**Task description**
Report each line of the material below where the word "height" can be found.

**Given information**
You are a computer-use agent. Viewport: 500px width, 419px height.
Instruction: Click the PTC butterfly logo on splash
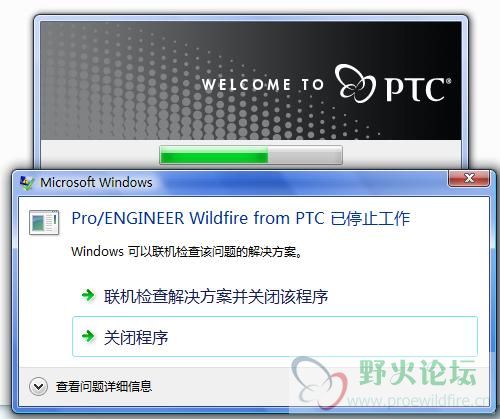click(355, 83)
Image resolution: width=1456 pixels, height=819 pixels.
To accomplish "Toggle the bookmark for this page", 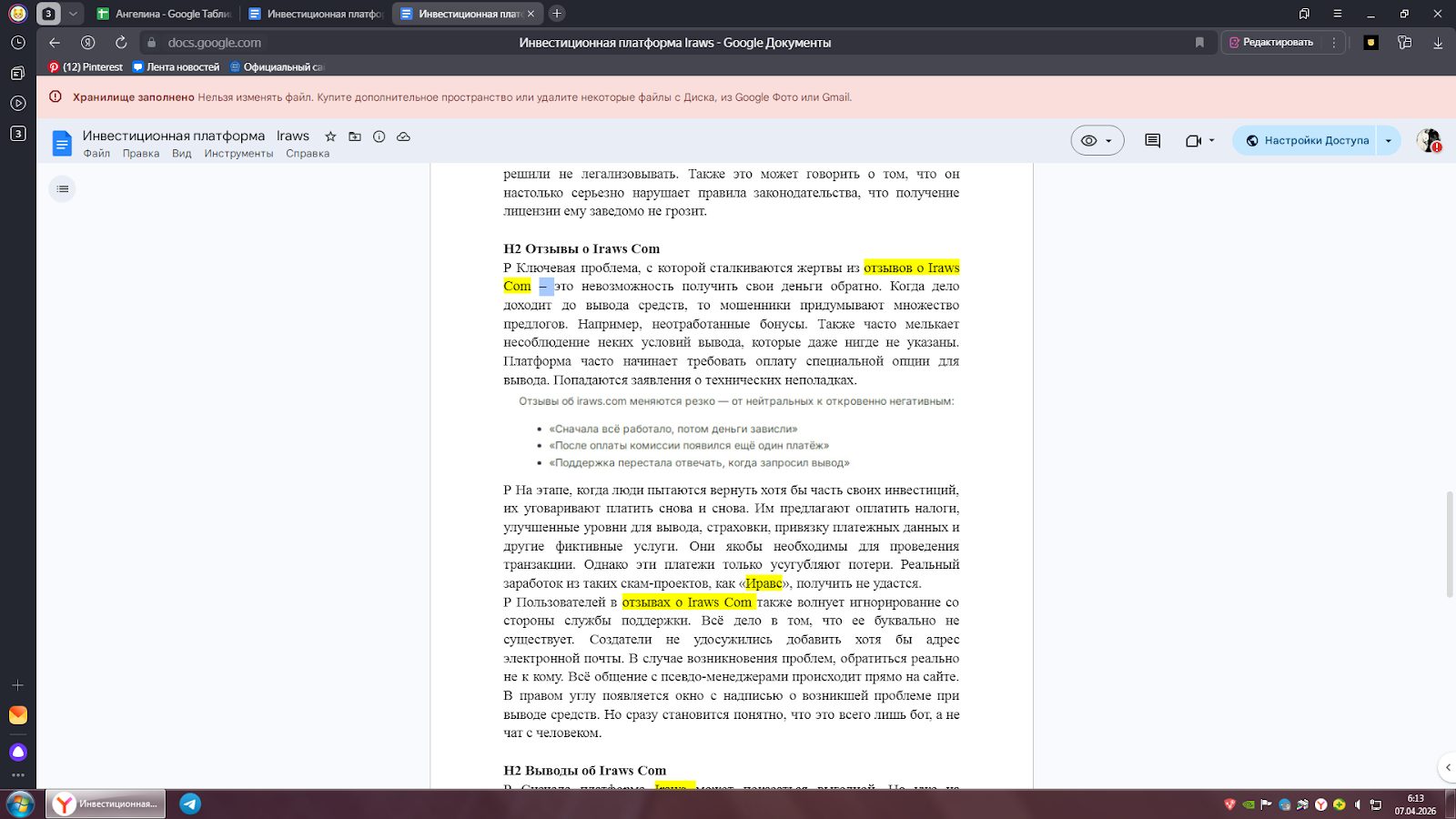I will pos(1199,43).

**Written response**
You are a computer-use agent. Viewport: 500px width, 419px height.
Image resolution: width=1456 pixels, height=819 pixels.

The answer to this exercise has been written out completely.